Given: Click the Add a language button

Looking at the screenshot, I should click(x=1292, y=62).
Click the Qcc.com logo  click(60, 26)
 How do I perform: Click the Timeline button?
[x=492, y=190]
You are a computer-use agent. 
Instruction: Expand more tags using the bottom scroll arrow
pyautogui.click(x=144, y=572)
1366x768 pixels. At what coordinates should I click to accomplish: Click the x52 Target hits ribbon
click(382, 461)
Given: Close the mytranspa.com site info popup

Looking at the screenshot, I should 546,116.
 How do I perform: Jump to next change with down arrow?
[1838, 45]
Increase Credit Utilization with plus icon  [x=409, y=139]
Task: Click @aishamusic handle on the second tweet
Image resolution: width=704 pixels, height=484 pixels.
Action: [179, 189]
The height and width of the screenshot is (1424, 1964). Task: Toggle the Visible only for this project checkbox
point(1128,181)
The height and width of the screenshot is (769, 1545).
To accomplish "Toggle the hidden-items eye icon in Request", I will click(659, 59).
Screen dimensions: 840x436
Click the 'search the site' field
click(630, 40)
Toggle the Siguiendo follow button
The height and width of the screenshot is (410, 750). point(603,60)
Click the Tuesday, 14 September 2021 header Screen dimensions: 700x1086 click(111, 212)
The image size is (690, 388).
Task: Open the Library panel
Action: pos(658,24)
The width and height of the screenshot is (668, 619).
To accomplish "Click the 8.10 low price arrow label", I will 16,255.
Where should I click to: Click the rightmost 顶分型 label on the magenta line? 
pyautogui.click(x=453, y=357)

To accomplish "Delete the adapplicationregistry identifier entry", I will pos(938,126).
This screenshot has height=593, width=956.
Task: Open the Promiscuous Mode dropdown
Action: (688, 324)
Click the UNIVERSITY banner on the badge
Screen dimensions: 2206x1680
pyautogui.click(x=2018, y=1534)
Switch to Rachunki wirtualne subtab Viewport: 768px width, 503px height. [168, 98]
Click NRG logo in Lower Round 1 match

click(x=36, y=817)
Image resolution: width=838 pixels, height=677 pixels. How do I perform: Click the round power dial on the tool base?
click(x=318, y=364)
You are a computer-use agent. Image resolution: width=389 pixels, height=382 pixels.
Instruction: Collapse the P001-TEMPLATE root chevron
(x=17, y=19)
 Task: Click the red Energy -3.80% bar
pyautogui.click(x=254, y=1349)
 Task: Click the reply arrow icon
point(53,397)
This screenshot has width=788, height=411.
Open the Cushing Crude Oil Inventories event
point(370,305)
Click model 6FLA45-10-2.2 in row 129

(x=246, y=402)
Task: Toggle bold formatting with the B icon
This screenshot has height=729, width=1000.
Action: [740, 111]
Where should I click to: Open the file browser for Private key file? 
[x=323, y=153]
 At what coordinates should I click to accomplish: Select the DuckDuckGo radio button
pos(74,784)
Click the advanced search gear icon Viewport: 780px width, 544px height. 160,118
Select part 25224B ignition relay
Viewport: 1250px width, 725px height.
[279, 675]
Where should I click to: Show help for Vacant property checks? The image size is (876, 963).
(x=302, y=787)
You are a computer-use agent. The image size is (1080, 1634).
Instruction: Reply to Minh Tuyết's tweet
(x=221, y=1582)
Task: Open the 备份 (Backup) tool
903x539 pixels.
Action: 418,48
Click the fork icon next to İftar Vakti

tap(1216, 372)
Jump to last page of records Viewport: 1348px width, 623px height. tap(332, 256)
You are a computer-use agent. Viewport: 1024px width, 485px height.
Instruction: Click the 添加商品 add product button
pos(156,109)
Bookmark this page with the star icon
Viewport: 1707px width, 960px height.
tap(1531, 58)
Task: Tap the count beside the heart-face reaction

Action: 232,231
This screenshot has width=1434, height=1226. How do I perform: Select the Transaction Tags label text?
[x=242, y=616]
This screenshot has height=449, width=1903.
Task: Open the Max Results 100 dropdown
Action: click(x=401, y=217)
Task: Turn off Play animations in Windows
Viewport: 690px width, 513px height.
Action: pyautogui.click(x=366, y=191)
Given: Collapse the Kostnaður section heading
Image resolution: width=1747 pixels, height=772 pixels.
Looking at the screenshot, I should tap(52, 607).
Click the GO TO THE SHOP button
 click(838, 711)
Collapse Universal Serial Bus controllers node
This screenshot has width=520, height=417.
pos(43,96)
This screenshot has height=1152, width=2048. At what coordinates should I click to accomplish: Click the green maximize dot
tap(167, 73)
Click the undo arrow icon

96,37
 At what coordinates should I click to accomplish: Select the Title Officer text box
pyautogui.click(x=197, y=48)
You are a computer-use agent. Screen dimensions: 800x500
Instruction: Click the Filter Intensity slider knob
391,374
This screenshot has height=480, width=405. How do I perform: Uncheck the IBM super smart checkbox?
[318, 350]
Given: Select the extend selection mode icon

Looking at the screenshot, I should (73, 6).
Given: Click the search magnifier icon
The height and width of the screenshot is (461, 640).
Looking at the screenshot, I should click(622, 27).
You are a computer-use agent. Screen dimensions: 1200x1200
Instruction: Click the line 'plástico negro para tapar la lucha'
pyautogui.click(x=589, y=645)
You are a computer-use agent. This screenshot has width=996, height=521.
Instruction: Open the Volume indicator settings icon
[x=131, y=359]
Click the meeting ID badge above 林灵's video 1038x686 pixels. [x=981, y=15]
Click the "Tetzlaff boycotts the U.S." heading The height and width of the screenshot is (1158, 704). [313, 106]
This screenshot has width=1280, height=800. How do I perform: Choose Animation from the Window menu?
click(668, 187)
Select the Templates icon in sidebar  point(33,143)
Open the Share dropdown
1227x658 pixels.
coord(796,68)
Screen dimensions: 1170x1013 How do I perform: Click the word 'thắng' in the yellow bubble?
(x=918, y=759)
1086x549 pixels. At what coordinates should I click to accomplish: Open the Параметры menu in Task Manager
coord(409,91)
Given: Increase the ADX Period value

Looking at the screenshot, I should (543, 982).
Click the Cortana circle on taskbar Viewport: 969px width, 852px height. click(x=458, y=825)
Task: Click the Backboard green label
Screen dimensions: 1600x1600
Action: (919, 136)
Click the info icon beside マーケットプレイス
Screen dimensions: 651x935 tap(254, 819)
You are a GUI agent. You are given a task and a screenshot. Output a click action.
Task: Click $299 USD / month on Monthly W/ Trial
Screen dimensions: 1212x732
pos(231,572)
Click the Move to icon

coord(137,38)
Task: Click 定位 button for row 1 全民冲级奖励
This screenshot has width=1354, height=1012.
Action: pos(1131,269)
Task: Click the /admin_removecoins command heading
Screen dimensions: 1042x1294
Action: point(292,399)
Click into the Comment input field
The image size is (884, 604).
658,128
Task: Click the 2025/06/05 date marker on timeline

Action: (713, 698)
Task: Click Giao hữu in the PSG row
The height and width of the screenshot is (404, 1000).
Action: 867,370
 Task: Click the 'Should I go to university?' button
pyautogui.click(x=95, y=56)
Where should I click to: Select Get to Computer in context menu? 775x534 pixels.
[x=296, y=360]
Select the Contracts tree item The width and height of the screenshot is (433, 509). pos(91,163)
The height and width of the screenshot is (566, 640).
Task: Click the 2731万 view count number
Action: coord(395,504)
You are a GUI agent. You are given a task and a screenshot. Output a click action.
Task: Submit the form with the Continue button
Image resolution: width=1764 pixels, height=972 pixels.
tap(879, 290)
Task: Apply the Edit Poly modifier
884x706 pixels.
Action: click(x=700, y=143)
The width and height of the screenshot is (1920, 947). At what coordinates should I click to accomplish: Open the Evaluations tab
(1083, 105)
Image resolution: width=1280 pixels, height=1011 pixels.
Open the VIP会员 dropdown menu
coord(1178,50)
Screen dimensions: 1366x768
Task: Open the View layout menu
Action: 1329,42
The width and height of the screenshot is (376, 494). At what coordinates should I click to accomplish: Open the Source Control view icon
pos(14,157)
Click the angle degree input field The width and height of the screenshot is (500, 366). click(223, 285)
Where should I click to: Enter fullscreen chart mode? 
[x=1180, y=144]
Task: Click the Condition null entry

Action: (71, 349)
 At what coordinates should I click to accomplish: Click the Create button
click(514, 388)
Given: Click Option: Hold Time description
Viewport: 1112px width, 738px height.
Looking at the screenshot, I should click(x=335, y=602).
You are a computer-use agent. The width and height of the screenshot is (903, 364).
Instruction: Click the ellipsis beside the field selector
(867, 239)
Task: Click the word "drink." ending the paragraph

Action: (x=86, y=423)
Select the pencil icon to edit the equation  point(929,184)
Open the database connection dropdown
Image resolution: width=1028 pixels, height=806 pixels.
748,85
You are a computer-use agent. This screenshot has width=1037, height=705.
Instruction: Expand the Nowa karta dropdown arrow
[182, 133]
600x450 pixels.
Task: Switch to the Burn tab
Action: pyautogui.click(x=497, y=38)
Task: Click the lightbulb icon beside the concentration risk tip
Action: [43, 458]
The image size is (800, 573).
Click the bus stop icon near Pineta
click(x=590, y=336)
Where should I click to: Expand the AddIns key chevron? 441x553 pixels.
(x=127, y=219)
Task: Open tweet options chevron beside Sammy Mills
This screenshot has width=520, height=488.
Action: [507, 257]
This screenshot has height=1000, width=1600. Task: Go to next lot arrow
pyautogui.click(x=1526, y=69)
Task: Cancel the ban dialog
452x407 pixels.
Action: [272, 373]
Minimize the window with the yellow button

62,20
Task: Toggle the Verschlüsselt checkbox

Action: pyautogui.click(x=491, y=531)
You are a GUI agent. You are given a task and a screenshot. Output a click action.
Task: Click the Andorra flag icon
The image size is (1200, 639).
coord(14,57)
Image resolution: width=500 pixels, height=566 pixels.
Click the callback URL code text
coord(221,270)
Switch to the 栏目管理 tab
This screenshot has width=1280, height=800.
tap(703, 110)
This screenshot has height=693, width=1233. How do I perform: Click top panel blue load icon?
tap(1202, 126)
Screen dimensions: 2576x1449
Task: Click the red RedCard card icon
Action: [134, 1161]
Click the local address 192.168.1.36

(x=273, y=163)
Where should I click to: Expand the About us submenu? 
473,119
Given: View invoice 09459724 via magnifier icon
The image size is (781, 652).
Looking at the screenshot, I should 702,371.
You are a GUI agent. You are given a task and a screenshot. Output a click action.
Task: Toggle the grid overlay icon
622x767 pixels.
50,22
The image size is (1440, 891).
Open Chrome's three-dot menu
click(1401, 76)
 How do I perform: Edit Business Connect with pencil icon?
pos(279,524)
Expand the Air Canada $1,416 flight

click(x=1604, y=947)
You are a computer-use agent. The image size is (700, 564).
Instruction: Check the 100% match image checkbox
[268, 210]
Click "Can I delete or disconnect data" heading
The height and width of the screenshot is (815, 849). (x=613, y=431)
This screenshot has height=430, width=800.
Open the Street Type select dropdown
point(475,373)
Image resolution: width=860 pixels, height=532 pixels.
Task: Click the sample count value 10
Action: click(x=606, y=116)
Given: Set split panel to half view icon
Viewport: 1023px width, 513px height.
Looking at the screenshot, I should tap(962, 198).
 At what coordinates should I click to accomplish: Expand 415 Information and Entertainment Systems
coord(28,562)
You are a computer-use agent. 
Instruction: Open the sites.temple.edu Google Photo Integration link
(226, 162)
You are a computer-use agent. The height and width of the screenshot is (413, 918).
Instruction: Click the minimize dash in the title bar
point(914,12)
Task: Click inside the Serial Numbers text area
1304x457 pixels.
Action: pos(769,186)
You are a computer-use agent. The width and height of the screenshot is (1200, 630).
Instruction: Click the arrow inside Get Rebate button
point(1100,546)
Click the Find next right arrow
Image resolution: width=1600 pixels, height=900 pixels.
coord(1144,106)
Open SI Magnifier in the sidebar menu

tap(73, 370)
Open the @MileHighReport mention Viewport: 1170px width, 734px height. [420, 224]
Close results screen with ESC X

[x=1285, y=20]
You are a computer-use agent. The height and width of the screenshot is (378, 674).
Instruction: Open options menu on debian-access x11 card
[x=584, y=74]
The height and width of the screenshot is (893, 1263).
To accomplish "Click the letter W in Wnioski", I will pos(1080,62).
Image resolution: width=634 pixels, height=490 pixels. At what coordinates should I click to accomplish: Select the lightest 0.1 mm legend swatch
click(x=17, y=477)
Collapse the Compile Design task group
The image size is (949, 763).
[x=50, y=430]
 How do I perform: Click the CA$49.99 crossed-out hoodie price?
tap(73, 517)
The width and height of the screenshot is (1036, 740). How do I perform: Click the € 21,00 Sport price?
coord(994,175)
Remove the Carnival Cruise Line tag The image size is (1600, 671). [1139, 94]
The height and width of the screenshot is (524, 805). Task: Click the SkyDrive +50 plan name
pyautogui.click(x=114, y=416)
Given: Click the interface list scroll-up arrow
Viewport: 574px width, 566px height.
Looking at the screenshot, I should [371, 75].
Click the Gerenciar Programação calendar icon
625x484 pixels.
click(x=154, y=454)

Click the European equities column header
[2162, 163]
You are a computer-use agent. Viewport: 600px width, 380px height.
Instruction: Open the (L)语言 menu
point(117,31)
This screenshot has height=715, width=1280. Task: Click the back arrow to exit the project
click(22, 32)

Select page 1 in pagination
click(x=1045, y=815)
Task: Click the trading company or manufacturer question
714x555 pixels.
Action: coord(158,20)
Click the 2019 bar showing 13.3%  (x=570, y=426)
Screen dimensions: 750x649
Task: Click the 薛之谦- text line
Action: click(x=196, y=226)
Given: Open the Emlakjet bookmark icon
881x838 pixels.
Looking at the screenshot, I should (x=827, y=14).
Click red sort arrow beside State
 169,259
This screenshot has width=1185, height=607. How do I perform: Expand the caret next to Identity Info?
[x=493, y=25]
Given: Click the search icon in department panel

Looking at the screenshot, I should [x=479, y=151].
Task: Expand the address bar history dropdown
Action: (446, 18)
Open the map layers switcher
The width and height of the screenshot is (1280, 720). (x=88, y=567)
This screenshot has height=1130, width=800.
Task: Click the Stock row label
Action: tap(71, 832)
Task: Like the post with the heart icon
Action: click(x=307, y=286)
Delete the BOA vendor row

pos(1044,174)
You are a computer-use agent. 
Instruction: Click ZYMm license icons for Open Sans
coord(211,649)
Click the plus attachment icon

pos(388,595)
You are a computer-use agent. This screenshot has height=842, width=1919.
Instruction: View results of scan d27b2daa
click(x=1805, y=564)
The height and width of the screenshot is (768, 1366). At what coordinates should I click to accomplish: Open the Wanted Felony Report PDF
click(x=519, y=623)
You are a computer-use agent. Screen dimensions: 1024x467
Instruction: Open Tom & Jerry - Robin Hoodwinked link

Problem requirements:
If a line above holds the string "badge", return it as it stands.

Answer space:
Click the UNIVERSITY banner on the badge
Click the meeting ID badge above 林灵's video 1038x686 pixels. [x=981, y=15]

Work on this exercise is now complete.